200,000m3급 LNG선의 선미설계에 관한 연구

Abstract

The demand for LNG has been on the rise for the past few years. Hence the concept of very large LNG carriers is being considered by many shipyards today. The designs are however limited by dimensions such as the draft, length and air draught that are available at the loading and discharge ports. Ships of such proportions demand larger power. The new range of vessels will have wider beams and shallower drafts. This causes a rethinking in terms of the aft body design and the wake distribution patterns. This thesis investigates the effect of transom stern immersion and stern profile angle in LNG carriers. The transom stern immersion is determined to minimize stern wave resistance. At the stern bottom profile, sufficient clearance is given between the propeller and the hull to reduce propeller-hull interaction. Ships with transom immersions, generate stern waves which have a significant impact on the total resistance of the ship.
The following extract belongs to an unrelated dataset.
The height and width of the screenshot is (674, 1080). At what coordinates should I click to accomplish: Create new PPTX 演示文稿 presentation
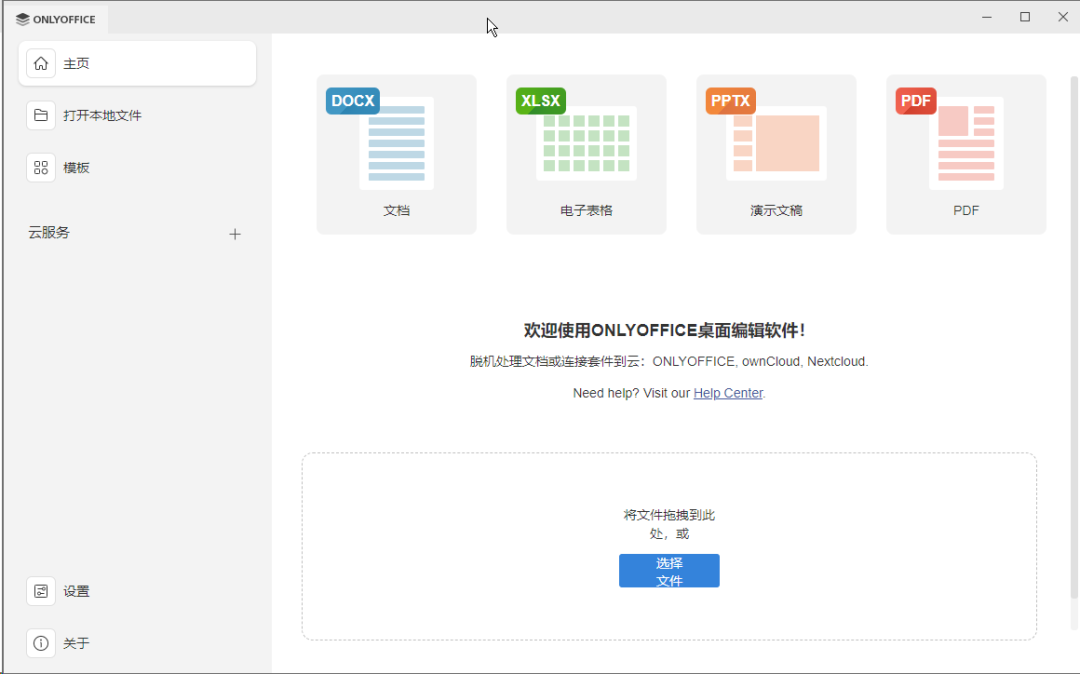776,154
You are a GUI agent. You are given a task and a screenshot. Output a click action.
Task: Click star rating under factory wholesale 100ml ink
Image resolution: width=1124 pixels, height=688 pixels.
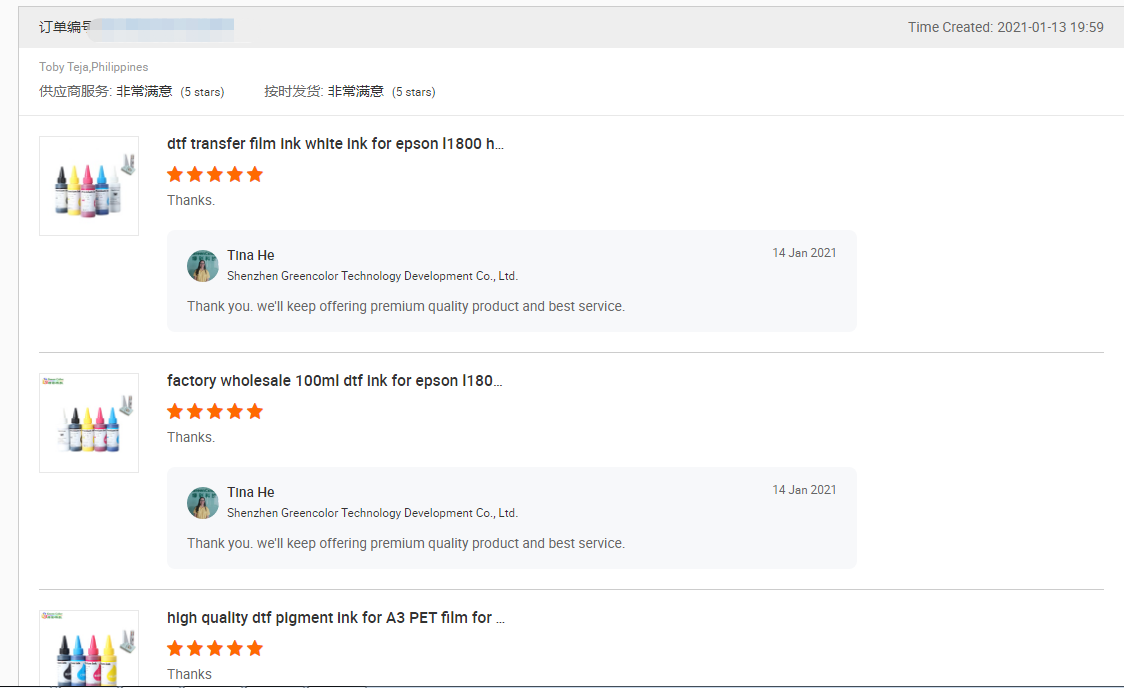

The resistance contribution of this component, studied in detail, can be reduced to a certain extent. In this thesis, the hull-form of a 200,000 m3 LNG carrier is considered. Four stern models are made and tested in the CFD package, ShipFlow. No change was made to the forward hull-form. The effects of each stern on the resistance characteristics were compared. A computer program was also made based on the thin ship theory. A major hull profile parameter effecting the stern wave generation, which is the stern profile angle was varied and its effect on the wave resistance was studied. The bulb stern was also modified to change the inflow pattern into the propeller. These results were validated using a commercial CFD software package. This thesis would serve as a fore runner in the stern design of vessels in this size category. A proper understanding of the effect of stern on total ship resistance can also be studied.